De manera fortuita ascendió a la superficie por la salida de cristal, la que tiene forma de pez extraño, y justo allí se hizo el primer selfie. Rauda, como cualquier otra millennial que ha recibido un buen entrenamiento, la colgó en Instagram, la compartió en Facebook y se la envío a sus padres por Whastapp. “Aquí, en la puerta del Sol”, tituló a la instantánea.
El cielo estaba encapotado, pero no hacía nada de frío. Así que empezó a recorrer calles, a comprar postales y a probar tapas castizas como si no hubiera un mañana. España era maravillosa y se felicitó por estar allí, justo en la antesala del invierno.
A menos de dos kilómetros del centro de la ciudad, entre las sombras y encerrado en un cubículo de madera, empezó a despertarse una especie de masa gris, con forma humana y cuerpo volátil.

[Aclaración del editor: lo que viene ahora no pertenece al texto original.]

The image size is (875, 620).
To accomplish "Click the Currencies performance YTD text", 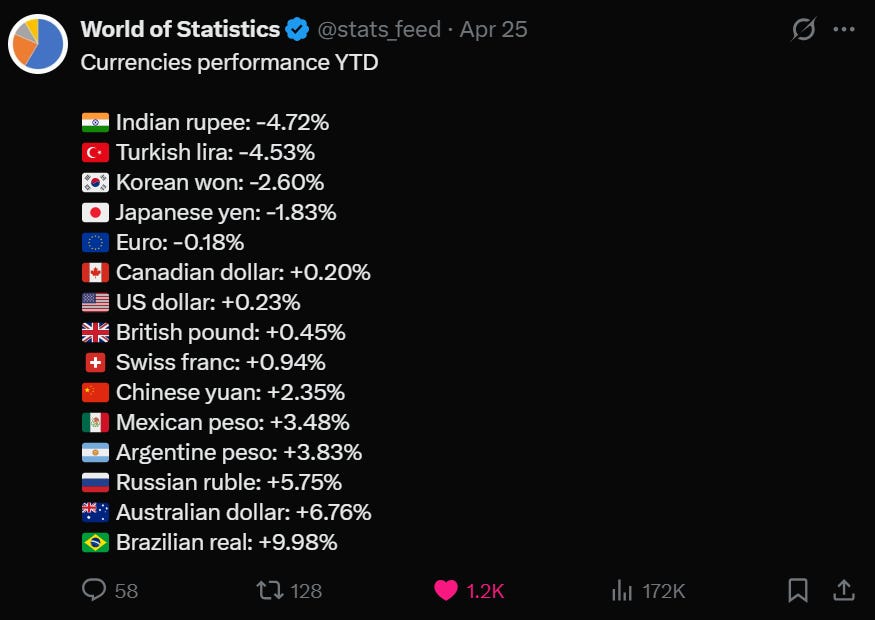I will tap(229, 63).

Lento, torpe y siniestro emitió un bostezó, abrió sus fauces y un pequeño temblor pudo notarse a lo largo de toda la Calle Mayor.
“¿Lo has sentido?”, le preguntaba una señora a su perrito. “Ha sido un pequeño terremoto”, decía el dueño de un restaurante. “A ver qué pone en Twitter”, sentenciaba un joven sobre un patinete eléctrico.
Con los ojos ya casi abiertos, sintió la madera fría, el olor a polvo y las duras placas que le obligaban a estar inmóvil y le impedían llegar a la superficie para poder asustar. El ente era oscuro y temible. Y él, consciente de su condición, quería salir a investigar, a dar un par de sobresaltos. Palpó cada centímetro de la caja recia y, después de minutos de minucioso repaso, encontró una rendija perfecta por la que podría salir y volver a entrar siempre que fuese necesario.
Tanya seguía pizpireta el recorrido ‘Descubre los secretos de Madrid’ que había descargado la noche anterior de un blog completamente especializado cuando, de repente, un inmenso rayo surcó el cielo de arriba abajo y se echó a llover. Incluso eso le pareció adorable y, sin mucho drama, puso en Google: “qué ver cuando llueve en Madrid”.
El buscador le sugirió visitar iglesias y catedrales. Solícita, se encaminó al templo más cercano caminando sonriente bajo la lluvia. Haría un par de fotos de los detalles del lugar y compartiría con sus amigos un poquito de la historia de España.
En el edificio blanquecino casi no había gente, tampoco a las puertas, ni en los alrededores. El día había terminado de nublarse y la gente se iba directa a sus casas. Nada más cruzar el portón de madera, sintió un frío helador. Algo rozó su brazo derecho y le hizo temblar. Se ajustó el abrigo y la bufanda para continuar con la visita, pero el frío era cada vez más intenso.
Ágil, como un adolescente, consiguió burlar todas las puertas del lugar, se deslizó por las escaleras, se encaramó a las paredes y descubrió a la chica que acababa de atravesar el umbral. Paciente como un monje budista eligió el momento justo para encontrarse con su brazo, para darle el susto de su vida. Invisible, como una buena criatura extraña, retrocedió hacia la rendija de entrada y de salida para esconderse de nuevo y esperar a su próxima víctima. Le gustaba su nuevo hogar, mucho más transitado y cosmopolita.
En medio del silencio, la chica gritó y sintió cómo el corazón se le salía del pecho. Algo real, que casi se podía tocar, había surgido desde el subsuelo y le había atravesado. Despavorida, miró hacia todos los lados en busca de auxilio. Había un monstruo en la catedral y le estaba persiguiendo. Buscó la salida a toda prisa, se tropezó con los bancos, las flores y las velas, y salió a la calle. Seguía lloviendo.